Ask your son questions to find out why he is feeling the way he is. Be sincere about getting to the source of his feelings. When we show genuine interest, people are less likely to retreat from dialogue. Be patient in allowing them to share their feelings. When you ask them how they’re doing, they may respond with a flippant “Fine!” When their tone of voice or body language are inconsistent with their words, try “mirroring.” Mirroring is the act of reflecting a person’s behaviour back by describing their behaviour. So, respond with a simple, “You don’t seem fine. You don’t play guitar anymore and you’re quiet all the time. Is everything ok?” This is a great way to show them that you really are curious and that you want them to share.

Also, suspend your inclination to solve problems. Just listen. This may require a little priming. My sons have never really been the type to naturally share their feelings and emotions, even when I ask. Like priming an old-fashioned hand pump, sometimes you have to put something in to get something out. If your kids resists opening up, offer up your best guess of what you think they are feeling or thinking. Don’t worry if your guess is not accurate. If you’re wrong, they will let you know. But if you’re right, they may confirm and open up.

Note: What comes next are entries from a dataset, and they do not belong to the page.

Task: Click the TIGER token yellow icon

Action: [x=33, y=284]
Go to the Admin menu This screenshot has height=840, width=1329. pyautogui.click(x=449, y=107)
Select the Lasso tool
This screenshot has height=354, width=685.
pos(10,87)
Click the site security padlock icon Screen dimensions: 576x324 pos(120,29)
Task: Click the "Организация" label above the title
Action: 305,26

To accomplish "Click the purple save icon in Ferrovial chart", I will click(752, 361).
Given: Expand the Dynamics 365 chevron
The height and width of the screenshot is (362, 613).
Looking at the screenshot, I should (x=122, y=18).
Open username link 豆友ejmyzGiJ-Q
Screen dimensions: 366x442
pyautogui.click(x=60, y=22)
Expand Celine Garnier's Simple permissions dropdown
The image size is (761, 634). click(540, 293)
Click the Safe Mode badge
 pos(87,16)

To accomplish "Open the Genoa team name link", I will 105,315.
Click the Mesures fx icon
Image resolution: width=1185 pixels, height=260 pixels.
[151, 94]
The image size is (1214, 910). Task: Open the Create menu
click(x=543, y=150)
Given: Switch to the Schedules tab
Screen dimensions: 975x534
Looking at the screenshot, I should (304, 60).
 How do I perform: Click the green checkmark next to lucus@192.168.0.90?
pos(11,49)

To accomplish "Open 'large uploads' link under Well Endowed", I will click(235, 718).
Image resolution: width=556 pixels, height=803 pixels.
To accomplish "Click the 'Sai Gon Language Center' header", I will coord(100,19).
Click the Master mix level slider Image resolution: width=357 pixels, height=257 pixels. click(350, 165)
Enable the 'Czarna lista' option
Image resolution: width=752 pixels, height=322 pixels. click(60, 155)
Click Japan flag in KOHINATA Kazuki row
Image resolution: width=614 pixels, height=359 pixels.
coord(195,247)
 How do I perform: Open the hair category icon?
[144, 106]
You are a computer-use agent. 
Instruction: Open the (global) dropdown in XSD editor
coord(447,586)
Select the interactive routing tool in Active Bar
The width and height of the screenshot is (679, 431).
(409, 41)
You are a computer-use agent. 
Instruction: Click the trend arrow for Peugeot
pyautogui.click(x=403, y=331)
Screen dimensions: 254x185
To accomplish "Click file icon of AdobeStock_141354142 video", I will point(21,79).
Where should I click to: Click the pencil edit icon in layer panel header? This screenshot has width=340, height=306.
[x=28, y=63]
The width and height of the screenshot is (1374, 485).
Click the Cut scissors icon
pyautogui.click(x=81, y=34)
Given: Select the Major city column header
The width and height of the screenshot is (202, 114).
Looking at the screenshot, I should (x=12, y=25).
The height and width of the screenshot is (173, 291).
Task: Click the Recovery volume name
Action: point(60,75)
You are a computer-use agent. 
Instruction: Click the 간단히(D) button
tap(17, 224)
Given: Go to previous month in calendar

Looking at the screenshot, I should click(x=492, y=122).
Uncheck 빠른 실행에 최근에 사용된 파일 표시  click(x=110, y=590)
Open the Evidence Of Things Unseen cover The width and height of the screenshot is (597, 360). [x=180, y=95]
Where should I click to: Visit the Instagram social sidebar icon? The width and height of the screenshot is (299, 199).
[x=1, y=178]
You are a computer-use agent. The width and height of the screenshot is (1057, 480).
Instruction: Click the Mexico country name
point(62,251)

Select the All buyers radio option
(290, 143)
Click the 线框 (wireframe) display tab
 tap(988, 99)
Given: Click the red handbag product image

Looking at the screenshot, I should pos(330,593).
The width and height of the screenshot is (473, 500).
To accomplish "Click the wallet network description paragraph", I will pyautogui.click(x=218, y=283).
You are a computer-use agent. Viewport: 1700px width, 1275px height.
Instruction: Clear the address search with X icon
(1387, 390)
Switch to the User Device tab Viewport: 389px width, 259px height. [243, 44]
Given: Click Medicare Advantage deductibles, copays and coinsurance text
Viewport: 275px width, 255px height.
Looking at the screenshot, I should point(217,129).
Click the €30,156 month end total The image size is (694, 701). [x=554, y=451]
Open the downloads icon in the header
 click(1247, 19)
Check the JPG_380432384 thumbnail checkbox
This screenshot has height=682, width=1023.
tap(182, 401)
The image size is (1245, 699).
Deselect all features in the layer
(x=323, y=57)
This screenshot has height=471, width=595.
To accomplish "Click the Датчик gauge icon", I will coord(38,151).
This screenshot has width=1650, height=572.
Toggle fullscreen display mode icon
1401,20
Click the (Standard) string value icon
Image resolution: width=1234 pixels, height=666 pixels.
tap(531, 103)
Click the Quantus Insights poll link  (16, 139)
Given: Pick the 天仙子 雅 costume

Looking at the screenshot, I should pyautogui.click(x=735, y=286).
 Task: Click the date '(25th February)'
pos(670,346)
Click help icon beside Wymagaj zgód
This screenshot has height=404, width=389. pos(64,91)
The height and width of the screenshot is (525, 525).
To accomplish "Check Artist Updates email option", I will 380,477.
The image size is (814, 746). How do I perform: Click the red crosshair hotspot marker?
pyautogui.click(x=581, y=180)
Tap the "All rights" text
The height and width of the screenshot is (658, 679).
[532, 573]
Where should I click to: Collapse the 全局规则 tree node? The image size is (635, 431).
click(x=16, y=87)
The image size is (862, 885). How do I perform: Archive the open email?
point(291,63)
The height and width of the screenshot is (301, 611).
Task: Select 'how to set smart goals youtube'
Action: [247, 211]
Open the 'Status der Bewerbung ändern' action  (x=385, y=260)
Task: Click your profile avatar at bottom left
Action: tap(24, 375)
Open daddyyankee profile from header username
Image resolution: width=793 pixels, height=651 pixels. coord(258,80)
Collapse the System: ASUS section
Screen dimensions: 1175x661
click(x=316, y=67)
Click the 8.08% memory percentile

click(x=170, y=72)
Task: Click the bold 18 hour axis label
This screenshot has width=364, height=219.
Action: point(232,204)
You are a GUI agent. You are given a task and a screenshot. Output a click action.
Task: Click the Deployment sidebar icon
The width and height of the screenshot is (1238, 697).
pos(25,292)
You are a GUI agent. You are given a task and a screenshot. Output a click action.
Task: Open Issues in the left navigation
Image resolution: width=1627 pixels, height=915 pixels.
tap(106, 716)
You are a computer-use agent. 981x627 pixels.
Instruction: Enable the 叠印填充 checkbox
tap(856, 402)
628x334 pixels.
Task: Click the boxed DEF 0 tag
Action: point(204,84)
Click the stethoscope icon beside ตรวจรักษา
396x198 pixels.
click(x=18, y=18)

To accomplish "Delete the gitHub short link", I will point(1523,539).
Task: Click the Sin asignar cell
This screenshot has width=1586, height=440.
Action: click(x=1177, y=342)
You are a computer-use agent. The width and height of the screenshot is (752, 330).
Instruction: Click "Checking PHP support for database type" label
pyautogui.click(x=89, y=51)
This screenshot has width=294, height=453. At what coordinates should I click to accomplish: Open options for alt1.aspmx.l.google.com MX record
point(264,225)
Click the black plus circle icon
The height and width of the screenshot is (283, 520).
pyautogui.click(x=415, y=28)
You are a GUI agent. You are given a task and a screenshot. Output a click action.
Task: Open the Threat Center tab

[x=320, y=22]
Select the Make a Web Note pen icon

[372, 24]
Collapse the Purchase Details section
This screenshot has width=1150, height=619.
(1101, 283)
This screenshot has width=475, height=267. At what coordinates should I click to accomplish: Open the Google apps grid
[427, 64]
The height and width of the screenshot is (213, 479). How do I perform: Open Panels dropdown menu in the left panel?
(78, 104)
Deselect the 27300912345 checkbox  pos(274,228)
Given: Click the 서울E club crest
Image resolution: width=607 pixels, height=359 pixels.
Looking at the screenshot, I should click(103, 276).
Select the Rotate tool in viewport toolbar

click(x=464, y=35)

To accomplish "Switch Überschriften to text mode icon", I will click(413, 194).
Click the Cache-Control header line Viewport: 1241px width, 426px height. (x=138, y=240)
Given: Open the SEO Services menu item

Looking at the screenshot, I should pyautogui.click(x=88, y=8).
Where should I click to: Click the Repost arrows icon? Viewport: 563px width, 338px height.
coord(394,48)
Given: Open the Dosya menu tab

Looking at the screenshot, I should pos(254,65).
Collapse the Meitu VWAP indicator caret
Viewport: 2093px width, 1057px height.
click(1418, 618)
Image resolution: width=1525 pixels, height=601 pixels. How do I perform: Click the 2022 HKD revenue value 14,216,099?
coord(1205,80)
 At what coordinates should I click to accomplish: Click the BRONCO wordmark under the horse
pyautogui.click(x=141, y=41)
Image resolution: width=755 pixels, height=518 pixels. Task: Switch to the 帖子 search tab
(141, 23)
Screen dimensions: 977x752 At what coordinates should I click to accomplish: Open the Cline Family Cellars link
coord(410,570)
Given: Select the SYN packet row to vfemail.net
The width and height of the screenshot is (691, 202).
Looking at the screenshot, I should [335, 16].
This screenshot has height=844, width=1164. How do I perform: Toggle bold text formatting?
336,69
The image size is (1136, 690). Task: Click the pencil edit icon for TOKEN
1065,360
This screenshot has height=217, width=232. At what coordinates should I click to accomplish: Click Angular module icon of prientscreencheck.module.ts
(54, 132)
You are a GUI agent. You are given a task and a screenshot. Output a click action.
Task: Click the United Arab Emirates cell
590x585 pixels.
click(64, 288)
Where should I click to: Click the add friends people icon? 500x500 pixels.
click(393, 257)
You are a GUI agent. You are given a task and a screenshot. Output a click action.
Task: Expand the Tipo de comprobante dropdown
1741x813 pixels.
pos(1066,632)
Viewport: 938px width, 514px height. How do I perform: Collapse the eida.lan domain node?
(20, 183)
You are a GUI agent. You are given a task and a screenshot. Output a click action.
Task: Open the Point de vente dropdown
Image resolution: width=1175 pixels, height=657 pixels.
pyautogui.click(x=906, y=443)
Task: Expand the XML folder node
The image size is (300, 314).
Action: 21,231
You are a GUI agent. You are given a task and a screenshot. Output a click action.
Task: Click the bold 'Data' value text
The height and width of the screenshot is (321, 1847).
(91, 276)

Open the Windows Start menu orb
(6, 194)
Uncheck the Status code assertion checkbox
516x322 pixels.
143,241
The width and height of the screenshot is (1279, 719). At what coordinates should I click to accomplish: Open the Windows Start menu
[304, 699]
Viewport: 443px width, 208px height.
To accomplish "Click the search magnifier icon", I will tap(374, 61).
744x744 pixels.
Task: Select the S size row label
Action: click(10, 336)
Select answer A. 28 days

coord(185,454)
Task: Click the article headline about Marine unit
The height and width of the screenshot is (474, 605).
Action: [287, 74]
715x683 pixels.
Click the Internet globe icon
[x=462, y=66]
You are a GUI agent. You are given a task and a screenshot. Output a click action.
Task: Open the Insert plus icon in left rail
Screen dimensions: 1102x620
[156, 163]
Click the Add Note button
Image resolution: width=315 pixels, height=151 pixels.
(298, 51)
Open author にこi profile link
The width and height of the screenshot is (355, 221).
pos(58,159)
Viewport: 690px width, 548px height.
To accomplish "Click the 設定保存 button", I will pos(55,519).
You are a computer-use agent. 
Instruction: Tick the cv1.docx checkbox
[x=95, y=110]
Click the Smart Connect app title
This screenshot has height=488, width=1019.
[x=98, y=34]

Step 4: Declare Your Intent

Years ago, my third son taught me a valuable lesson. He was 15 years old and had his driver’s permit. On Christmas Day, we went to a movie as a family. When the movie was over, my son asked if he could drive. My wife and I agreed. I was in the passenger seat, his mother and younger brother were in the middle seats, and his two older brothers were the back seats.

On our drive home, my son demonstrated that it’s possible to make a left-hand turn without signaling. He also learned a valuable lesson. As we approached the intersection where he would turn left, the light turned yellow. My son decided he would make the yellow light and advanced into the intersection. But because he failed to use his turn signal to indicate his intentions, an on-coming vehicle also decided to make the yellow light. Fortunately, brakes were applied, and an accident was avoided.

Too often, like my son, we fail to use our blinker. When others don’t know our intentions, they are left to guess. In my experience, we are all terrible guessers. Don’t assume your son will know what you really want. Use your blinker. Let him know that what you really want is for him to be happy and for the two of you to have a stronger, more open relationship. Doing so may allow you to avoid a conversational collision.

Last, but not the least – Be patient. It won’t happen overnight. It will take time, consistency, and persistence.